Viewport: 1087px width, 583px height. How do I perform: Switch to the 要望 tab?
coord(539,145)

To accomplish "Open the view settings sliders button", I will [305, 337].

———

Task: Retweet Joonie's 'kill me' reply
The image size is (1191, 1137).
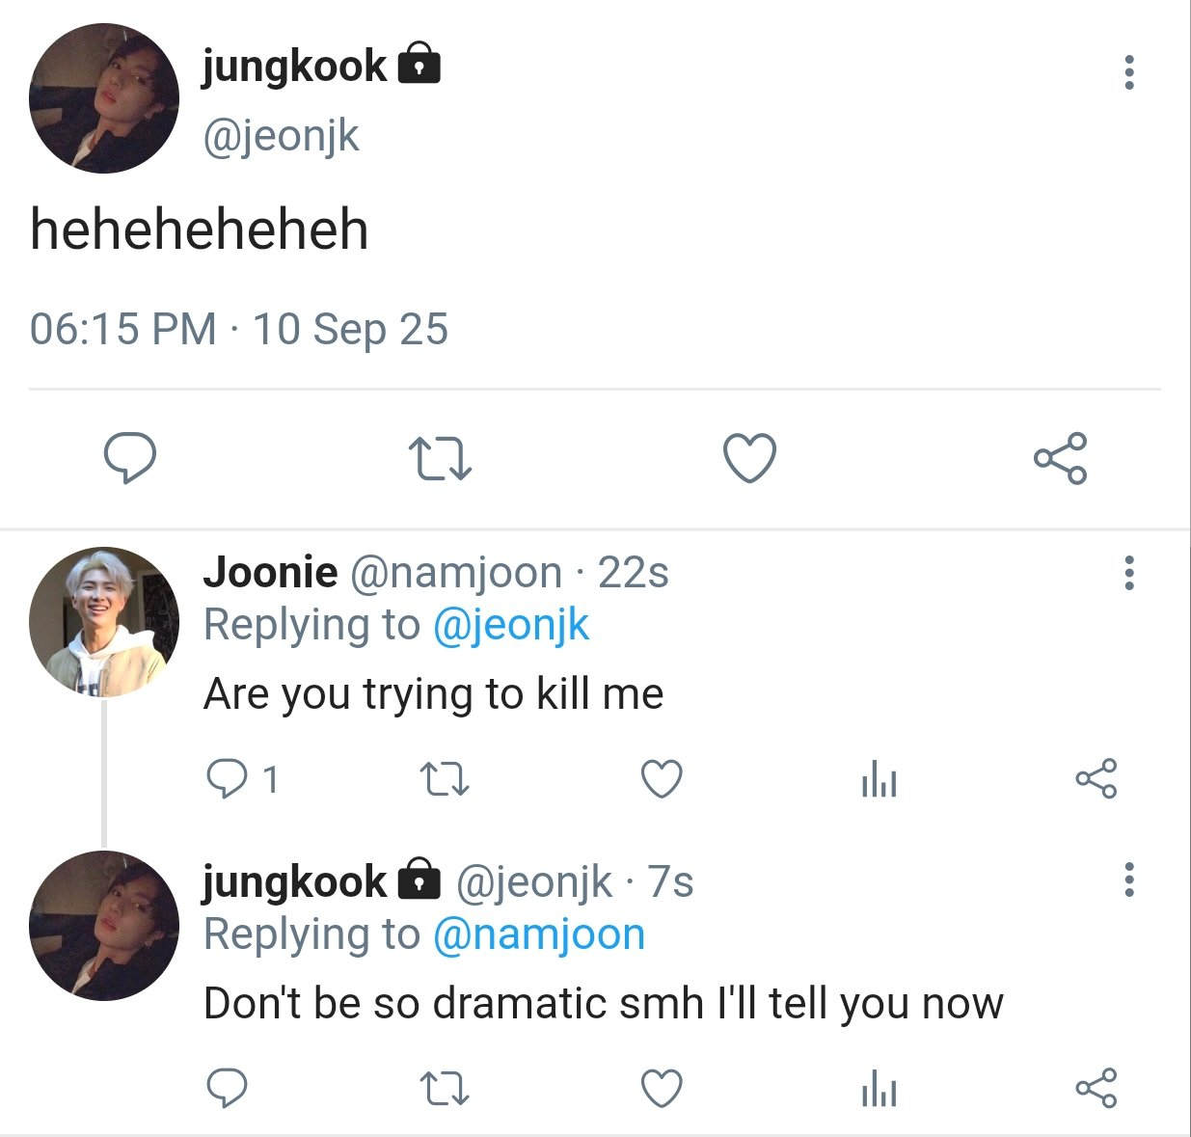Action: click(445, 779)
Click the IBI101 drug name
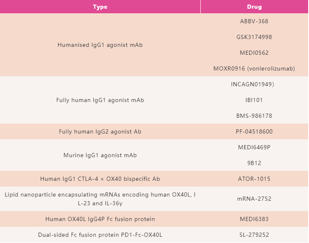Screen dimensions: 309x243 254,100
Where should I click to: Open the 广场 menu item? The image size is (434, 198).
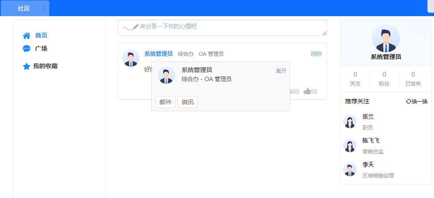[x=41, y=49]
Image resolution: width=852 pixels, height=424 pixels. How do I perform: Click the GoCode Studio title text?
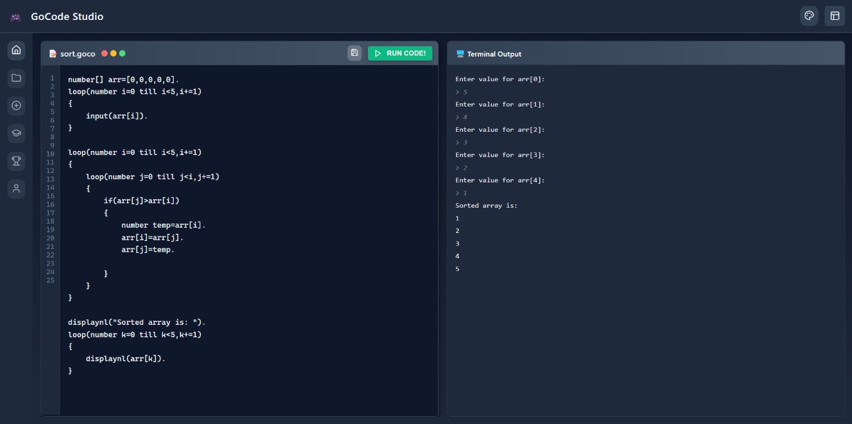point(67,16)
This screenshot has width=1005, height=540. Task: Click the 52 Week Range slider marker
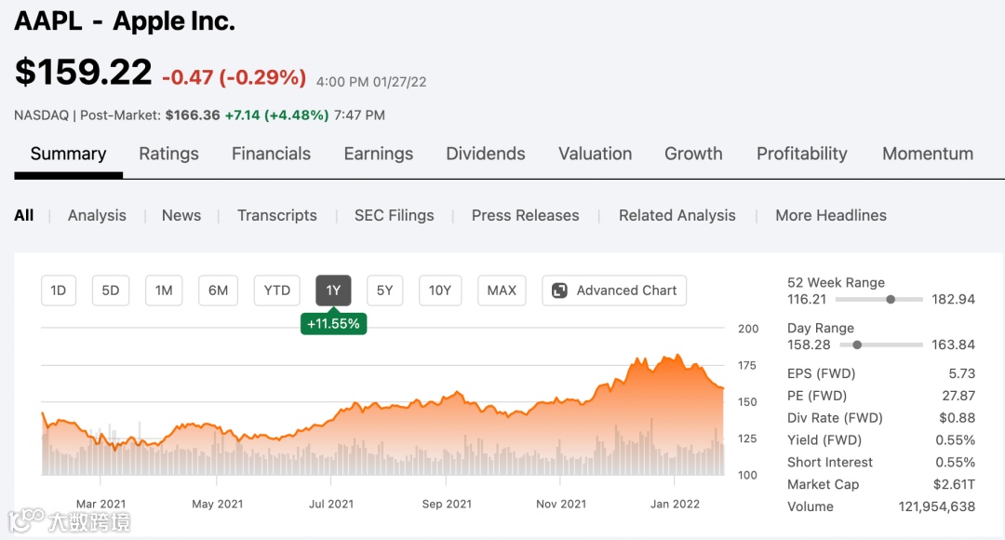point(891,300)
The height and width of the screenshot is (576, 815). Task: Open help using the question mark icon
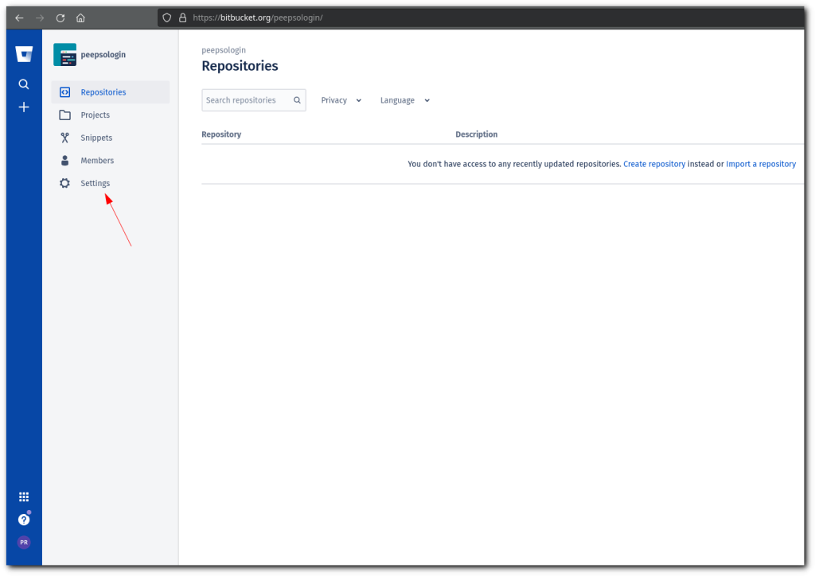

———

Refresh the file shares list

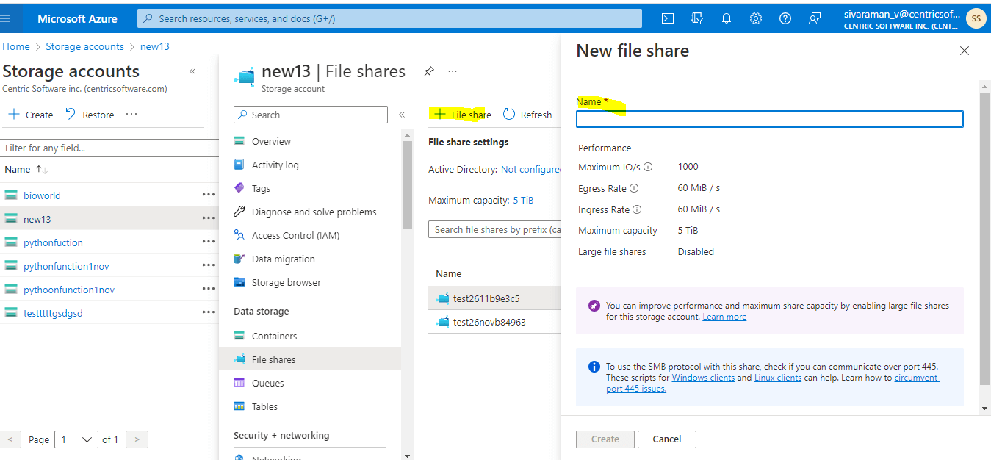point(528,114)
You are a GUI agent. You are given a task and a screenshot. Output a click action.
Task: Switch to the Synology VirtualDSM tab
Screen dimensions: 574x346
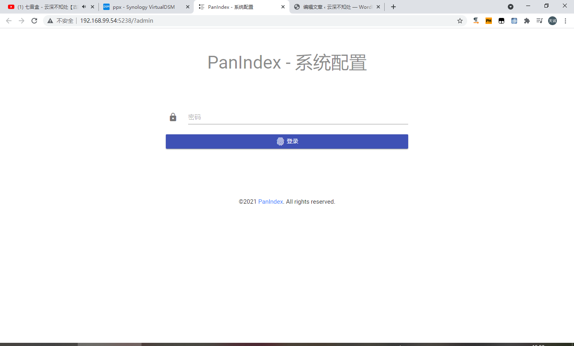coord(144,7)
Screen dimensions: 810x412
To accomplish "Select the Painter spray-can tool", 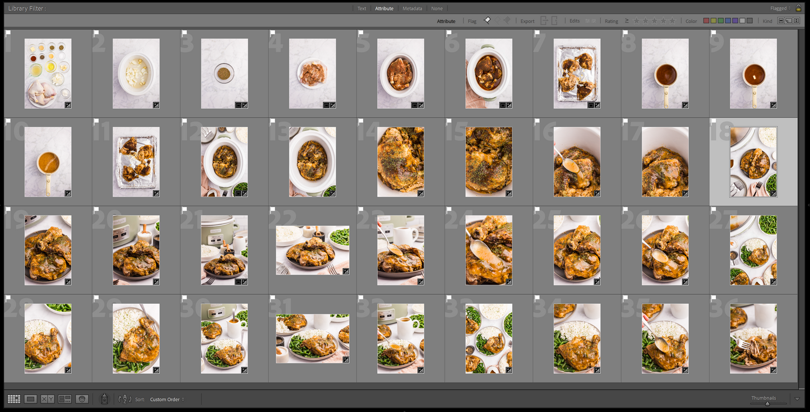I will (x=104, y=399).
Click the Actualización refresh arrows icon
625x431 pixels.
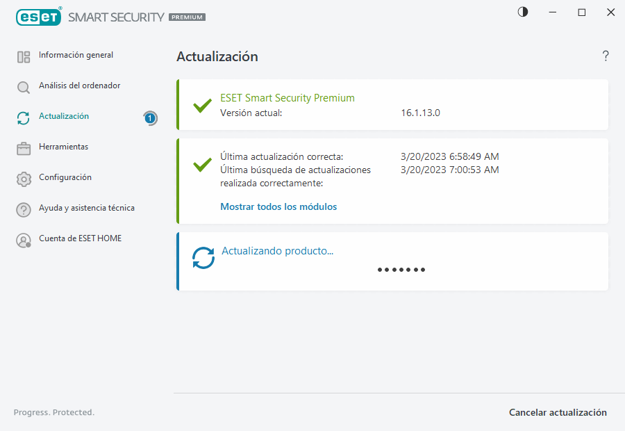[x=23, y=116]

———

Give as a numbered list, skipping blank lines, the lines of the records starting with the line containing "Viewport: 1087px width, 583px" and going on through the line containing "will [305, 337].".

1. Viewport: 1087px width, 583px height. How do I perform: Switch to the 要望 tab?
2. coord(539,145)
3. To accomplish "Open the view settings sliders button", I will [305, 337].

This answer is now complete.